(TRECHO SELECIONADO)
----------
É muito difícil ler algo a respeito de seu cinema (especificamente sobre Twentynine Palms) que não se afete por uma interpretação do gratuito, ou seja, que não tente experimentar o filme pelo que ele realmente é e não pelo que ele carrega como apenas aparente. Por mais que a violência e o sexo nos filmes de Dumont pareçam gratuitos, ainda que uma gratuidade consciente e planejada, não consigo deixar de me perguntar o que define a gratuidade na Arte. Afinal, não será a Arte um grande lugar para o gratuito habitar? E ainda que eu corra o risco de me contradizer diante do conceito do gratuito, algo muito provável pois carregado de ambigüidade, arrisco que o impasse aí levantado não deixa de somar maior mérito ao desentendimento dos fatos, pois confere ao cinema de Dumont um lugar de incomodado desinteresse, profundamente falso, visceralmente catártico.

Foi Nagisa Oshima quem certa vez deixou escapar que o maior desejo de todo cineasta é filmar o homem no momento do gozo sexual e no suspiro último de sua morte. Apesar de tais palavras não serem necessárias diante de uma obra que já testifica tais ambições com tanta sinceridade, Oshima definiu com essa afirmação mais do que quase todas as descartáveis teorias que o cinema cientificou em pouco mais de um século. Essa verdade durará muito mais do que tudo que já se escreveu sobre o cinema, pois prosseguirá enquanto existir qualquer resquício de material com natureza cinematográfica. Tal certeza é o que me leva a acreditar que o cinema de Bruno Dumont sobreviva ao gosto/desgosto suscitado pelo instantâneo de uma projeção.


A Vida de Jesus, 1997.

A Humanidade, 1999.

Twentynine Palms, 2003.

Flandres, 2006.
----------
(DESCRIÇÃO DO EXERCÍCIO) Você pode reproduzir o trecho selecionado, começando nas palavras "Foi Nagisa Oshima" e parando depois de "de uma projeção.", trocando "cineasta" por "diretor"?

(MATERIAL COLETADO)
----------
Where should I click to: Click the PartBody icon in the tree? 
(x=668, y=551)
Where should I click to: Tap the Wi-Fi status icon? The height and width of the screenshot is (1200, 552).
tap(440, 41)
----------
(RESULTADO FINAL)
Foi Nagisa Oshima quem certa vez deixou escapar que o maior desejo de todo diretor é filmar o homem no momento do gozo sexual e no suspiro último de sua morte. Apesar de tais palavras não serem necessárias diante de uma obra que já testifica tais ambições com tanta sinceridade, Oshima definiu com essa afirmação mais do que quase todas as descartáveis teorias que o cinema cientificou em pouco mais de um século. Essa verdade durará muito mais do que tudo que já se escreveu sobre o cinema, pois prosseguirá enquanto existir qualquer resquício de material com natureza cinematográfica. Tal certeza é o que me leva a acreditar que o cinema de Bruno Dumont sobreviva ao gosto/desgosto suscitado pelo instantâneo de uma projeção.